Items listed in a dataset
*** Begin section ***
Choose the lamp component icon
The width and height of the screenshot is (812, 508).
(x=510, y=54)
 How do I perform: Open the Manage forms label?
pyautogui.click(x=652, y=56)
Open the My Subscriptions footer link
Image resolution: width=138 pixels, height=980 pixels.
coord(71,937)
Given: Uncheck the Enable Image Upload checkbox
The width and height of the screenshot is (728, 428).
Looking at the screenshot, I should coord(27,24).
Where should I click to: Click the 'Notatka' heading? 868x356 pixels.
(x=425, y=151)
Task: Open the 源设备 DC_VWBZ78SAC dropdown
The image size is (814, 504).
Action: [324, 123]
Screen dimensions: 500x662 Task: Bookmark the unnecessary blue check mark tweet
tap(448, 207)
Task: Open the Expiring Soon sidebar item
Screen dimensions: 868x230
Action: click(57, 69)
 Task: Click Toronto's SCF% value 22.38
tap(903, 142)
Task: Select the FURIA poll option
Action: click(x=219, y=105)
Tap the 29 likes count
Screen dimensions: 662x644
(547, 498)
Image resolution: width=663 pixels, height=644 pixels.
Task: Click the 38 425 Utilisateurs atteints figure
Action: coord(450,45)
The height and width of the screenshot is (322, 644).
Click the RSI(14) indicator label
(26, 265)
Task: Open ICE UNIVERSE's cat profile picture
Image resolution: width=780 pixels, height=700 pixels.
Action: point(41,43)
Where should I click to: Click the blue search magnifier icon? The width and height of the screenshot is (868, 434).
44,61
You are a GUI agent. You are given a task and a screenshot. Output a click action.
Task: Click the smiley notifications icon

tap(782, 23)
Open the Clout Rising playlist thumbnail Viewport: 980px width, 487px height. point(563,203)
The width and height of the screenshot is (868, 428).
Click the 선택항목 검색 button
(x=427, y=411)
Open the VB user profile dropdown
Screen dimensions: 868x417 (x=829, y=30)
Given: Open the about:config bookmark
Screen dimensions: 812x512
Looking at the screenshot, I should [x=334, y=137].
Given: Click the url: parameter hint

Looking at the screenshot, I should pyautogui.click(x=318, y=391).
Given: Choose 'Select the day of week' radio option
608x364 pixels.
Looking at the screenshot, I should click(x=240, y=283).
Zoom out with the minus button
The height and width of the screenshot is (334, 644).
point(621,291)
*** End section ***
- **EXERCISE REQUIREMENTS**:
For each line above that includes "Choose", make a copy.

- **ANSWER FOR THIS EXERCISE**:
Choose the lamp component icon
Given: Choose 'Select the day of week' radio option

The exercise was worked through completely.